- _Passage shown_
[Start of Attachment]

Drivers for the wine/vineyard industry include a large wine grape crop that is behind on maturity, softening wine sales volumes offset by rising values and improving packaging material availability.
- Northwest wine grape crop is large, but behind in maturity by two weeks on average.
- Wine sales continue to increase in value but decrease in volume.
- There are early indications that inflation may start to impact consumer behavior.
Input costs remain elevated, but availability of glass bottles, labels and other materials have improved.
12-Month Profitability Outlook
Northwest FCS’ 12-month outlook calls for profits for both vineyards and wineries. Wine grapes are healthier than previously expected but two weeks behind on maturity. In response, growers will delay harvest, presenting a potential risk if cold weather arrives early. Rising sales values have offset declining volumes. Early signs indicate persistently high inflation that may begin to impact consumer behavior. Input costs remain elevated and packing material shortages have started to ease.
Source: University of Oregon Wine and Grape Report, Washington Wine Grape Production
Glass bottle and label shortages appear to be easing and while input costs remain significantly above pre-pandemic levels, their growth is moderating. Wine inventories remain tight in Oregon and average in Washington.
Oregon is increasingly viewed as a growth opportunity for investors due to its premium Pinot Noir wines. Ste. Michelle Wine Estates (itself recently acquired by Sycamore Partners) recently acquired A to Z Wineworks and its sister label Rex Hill, making them the state’s largest wine company.
Wine grape demand is favorable and the region should be able to absorb a large crop without significantly depressing prices.
According to Wine Vines Analytics, domestic wine sales, including bulk, are up 11% on the year, with off-premise (retail) purchases down 2%, Direct-to-Consumer down 8% and on-premise (restaurant) sales up 49%. Overall, the industry is seeing increasing sales value but slightly declining volumes. Inflation is reducing consumer wealth and sentiment, and there are emerging signs of changing behavior. Recent survey data suggest 1) there is a negative correlation between rising restaurant check costs and customer interest in returning to the same restaurant and 2) consumers are likely to cut back on visits to bars and restaurants due to inflation (many have already cut back). While still strong, tasting room visitations from May to July are below 2021 levels and on-premise sales haven’t rebounded as strongly as initially expected.
Europe is experiencing intense drought and early harvests. In Italy, estimates are for a 10% yield decrease from 2021. In France, estimates are for an above average yield, with good quality. Drought conditions are acute in Alsace (which produces white still wines), Languedoc-Roussillon (primarily red blends), Burgundy (Pinot Noir and Chardonnay) and Bordeaux (Merlot, Cabernet Sauvignon and other reds).

[End of Attachment]

- _Information provided_
[Start of Attachment]

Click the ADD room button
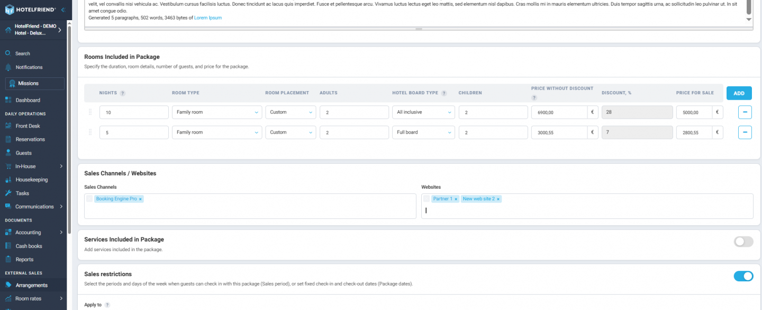The image size is (762, 310). point(739,93)
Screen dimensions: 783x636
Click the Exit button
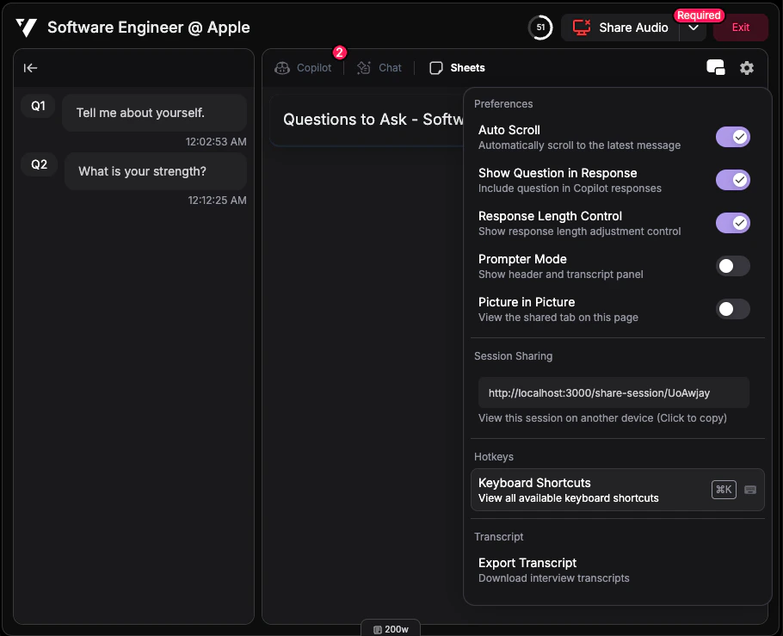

[End of Attachment]

- _Problems and tasks_
1. In the wine industry outlook, condense the paragraph beginning "According to Wine Vines Analytics" into a bulleted list that keeps its main facts.
2. Reproduce word for word the stretch of the wine industry outlook from "According to Wine" through "as initially expected.".
3. Pick up the wine industry outlook after its final sentence and carry it forward.

- _Written answers_
1.
- Domestic wine sales, including bulk, are up 11% on the year (Wine Vines Analytics).
- Off-premise (retail) purchases are down 2%, Direct-to-Consumer is down 8%, and on-premise (restaurant) sales are up 49%.
- Sales value is rising while volumes are declining slightly.
- Inflation is reducing consumer wealth and sentiment, with emerging signs of changing behavior.
- Survey data show that customers are less interested in returning to a restaurant as check costs rise, and that consumers are likely to cut back on bar and restaurant visits because of inflation. Many have already cut back.
- Tasting room visits from May to July are still strong but below 2021 levels.
- On-premise sales have not rebounded as strongly as expected.

2.
According to Wine Vines Analytics, domestic wine sales, including bulk, are up 11% on the year, with off-premise (retail) purchases down 2%, Direct-to-Consumer down 8% and on-premise (restaurant) sales up 49%. Overall, the industry is seeing increasing sales value but slightly declining volumes. Inflation is reducing consumer wealth and sentiment, and there are emerging signs of changing behavior. Recent survey data suggest 1) there is a negative correlation between rising restaurant check costs and customer interest in returning to the same restaurant and 2) consumers are likely to cut back on visits to bars and restaurants due to inflation (many have already cut back). While still strong, tasting room visitations from May to July are below 2021 levels and on-premise sales haven’t rebounded as strongly as initially expected.

3.
The Southern Hemisphere had mixed 2022 crops. In Chile, drought and late frosts reportedly lowered yields by 7% to 22% depending on the region, but quality is high. Australian yields came in 2% below their 10-year average due to weather conditions as well as wineries reaching production capacity. New Zealand’s yield was up 44% from 2021, during which it suffered a 20% drop due to a cool spring and late frost, providing much needed supply to wineries.
Source: U.S. Census Bureau
Historically, the dollar’s value is weakly correlated to wine imports. Thus, while the dollar strengthened over the past year against most currencies, this alone shouldn’t significantly impact U.S. markets. With that said, global trends may lead to a supply and demand imbalance. Europe has soaring energy costs, which will reduce consumer wealth. China is facing significant headwinds that may impact consumer spending, including a housing crisis, strict COVID-19 related lockdowns and fraying trade relations with Australia and New Zealand, two important wine producers. These circumstances may reduce global wine demand, incentivizing producers to seek out different markets including the U.S.
Crop quality will largely drive vineyard profitability as grape demand is strong. Since grape maturity is behind two weeks, much will depend on the weather as growers push harvest out. An early season frost or heavy rain could greatly impact mid- to late-season varieties, at which point crop insurance will play an important role. If all goes well, the region is poised to have a large, good quality crop with favorable pricing.
Winery profitability will depend on this season’s crop, especially in Oregon where inventories remain tight. Competition from international suppliers may get more acute as weakening demand in Europe and China combines with a strong U.S. dollar. While not a pressing issue yet, persistent inflation may gradually influence wine consumption. Fortunately, material shortages are easing and softening sales volumes are counterbalanced by rising values.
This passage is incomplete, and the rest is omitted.